Not unlike our antagonist from that movie most of the girls have in someway or another been mistreated by the school leading the the movie to slowly blurr the lines between  "good fun", "reasonable payback", "okay that's kind of creepy", "and oh shit, oh shit!.

By the way nobody plays crazy like Fairuza Balk.



The Faculty


Who doesn't love the Breakfast Club?

It's the story of how all these high school stereotypes aren't that different after all.  I actually really like that movie but I also think it really did underplay what made all of these kids different. It's not just that their parents are screwing them up, but they all have different problems and priorities in their lives.

I like to think of the Falculty as a messed up yet "more realistic"  Breakfast Club at least in terms of characters.  You have the nerd who actually get's his ass kicked, the beauty queen who wears the mantal of bitch proudly, the jock who is actually kind of pissed off that nobody expects anything from him but his arm, the burn out who's actually kind of smart but doesn't give two shits about school and the headcase that lies about her sexuality to keep guys from hitting on her. What brings them together isn't detention but an alien invasion that proves that all of them are human after all.

But I saw this movie before I saw the Breakfast Club so none of that maters, what matters is that Casey, the nerd seemed like at the time the most realistic nerd I'd seen in a movie. And considering I identified with nerds that made him one of the coolest characters I'd ever seen. It doesn't hurt that he's the last man standing in our body snatchers plot, or that he's played by young Frodo Baggins.




Brokedown Palace


Okay I have very complicated feelings about this movie it being the first movie I ever saw that actually involved the law. Like the craft I'm not going to call this a good movie, but it's interesting and has some twists, mainly that it's the "good girl" character's nievity that causes a lot of the films problems but because of her reputation as a "good girl" she get's more or less off while her friend rots in a Thai jail.

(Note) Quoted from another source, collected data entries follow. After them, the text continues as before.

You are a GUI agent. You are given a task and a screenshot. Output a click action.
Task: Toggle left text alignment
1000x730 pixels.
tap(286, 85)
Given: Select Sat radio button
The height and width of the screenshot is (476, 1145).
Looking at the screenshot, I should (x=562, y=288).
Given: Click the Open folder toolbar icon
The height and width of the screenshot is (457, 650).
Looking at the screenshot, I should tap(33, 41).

Austin Powers: International Man of Mystery

I have the sense of humor of a 8-year old. That's how the movie got me. I've never been much a fan for Bond movies, not even the Daniel Craig ones so I had and still do have little clue of the Roger Moore and Sean Connery mannerisms these guys are spoofing but the movie does have good comedy.




Problem Child 


I am an evil evil man. I try to hide it, but damn it my sense of humor is kind of black.  And I aint talking about Katt Williams. And you know this is one of those times where I absolutley hated the kid show that was based on the show. The entire point of the two good movies is that Junior even at 8 is kind of an asshole bordering on sociopathy. That's where all the jokes come from. Making him a good guy, or at least any more of one as is in the second one where he actually did mellow a little just makes no sense. I mean the title is Problem Child.

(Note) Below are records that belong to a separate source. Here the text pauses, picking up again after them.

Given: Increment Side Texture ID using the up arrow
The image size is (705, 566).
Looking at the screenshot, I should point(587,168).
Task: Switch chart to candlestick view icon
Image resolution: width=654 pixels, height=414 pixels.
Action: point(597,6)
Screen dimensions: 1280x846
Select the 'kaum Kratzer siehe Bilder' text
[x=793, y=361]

But anyway I love dark humor, and this is probably the first black comedy I ever saw.  The plot is that John Ritter's  Little Ben Healey and his wife (oddly enough played by Ritter's real wife who is kind of evil in this) are having trouble conceiving and decide to adopt the adoption agent sees him as a mope which he kind of is and pawns the orphanage's worst kid on him.

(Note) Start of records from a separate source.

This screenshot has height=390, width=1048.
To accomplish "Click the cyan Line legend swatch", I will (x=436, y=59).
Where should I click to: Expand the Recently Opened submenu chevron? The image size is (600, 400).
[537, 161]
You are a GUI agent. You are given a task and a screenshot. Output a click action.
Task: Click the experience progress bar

The rest of the movie is about Healey trying to reach this kid by doing typical father son stuff only to get goose eggs until the third act which involves the kid's idol, a serial killer.

The interesting thing is that almost all of the kid's antics are some form of disproportionate retribution as most of other characters except Jon Ritter's are in someway just as bad. And his slight turn around is realizing that Little Ben is kind of a decent guy and therefore should have some immunity. Though everyone else is still fair game.

Drop Dead Gorgeous

Keeping with dark comedy Drop Dead Gorgeous. Do you absolutely hate beauty pageants. Then this might be the movie for you. All the girls in town are trying their darnedest to win the thing and one is taking things a bit further by killing all the competition. But where other movies might want to play the murder mystery quasi-straight, the joke of this show is that everyone continues as if it's business as usual as the contestants start dropping valuing the crown more so than each other's and by the end of it their own lives.

Scary Movie

People forget this but at the time the original scary movie was pretty well received, largely because with a few exceptions it was parodying a specific genre, teen slashers and two movies in particular Scream and I know What You Did Last Summer and it had pretty good visual gags.  Heck if you break it down you could almost call it a remake but more obviously trying to be funny. A lot of people consider the first 2 Screams to be parodies and I can see that. They both viciously deconstructed the 80's slasher movie in a way that later allowed it to be reconstructed in the 90's but it's also kind of subtle except with Randy. Oh Randy.

Apart from him, rather than a parody it played out more like a self aware straight movie. Scary Movie on the other hand, puts the laughs above the screams.

Men In Black

Okay Men in Black has been talked a lot about mostly in criticism of its latest installment but most people agree the first one was a near classic. The big beef is that as these movies go on a character dynamic between the two leads that no longer works. In both movies it now makes sense for J to know more about what's going on than K thereby disrupting their whole relationship.

But in the first movie it works and Tommy Lee Jones playing a caricature of his other notable roles, most obviously Gerard from The Fugitive despite all the crazy around him was legitimately funny.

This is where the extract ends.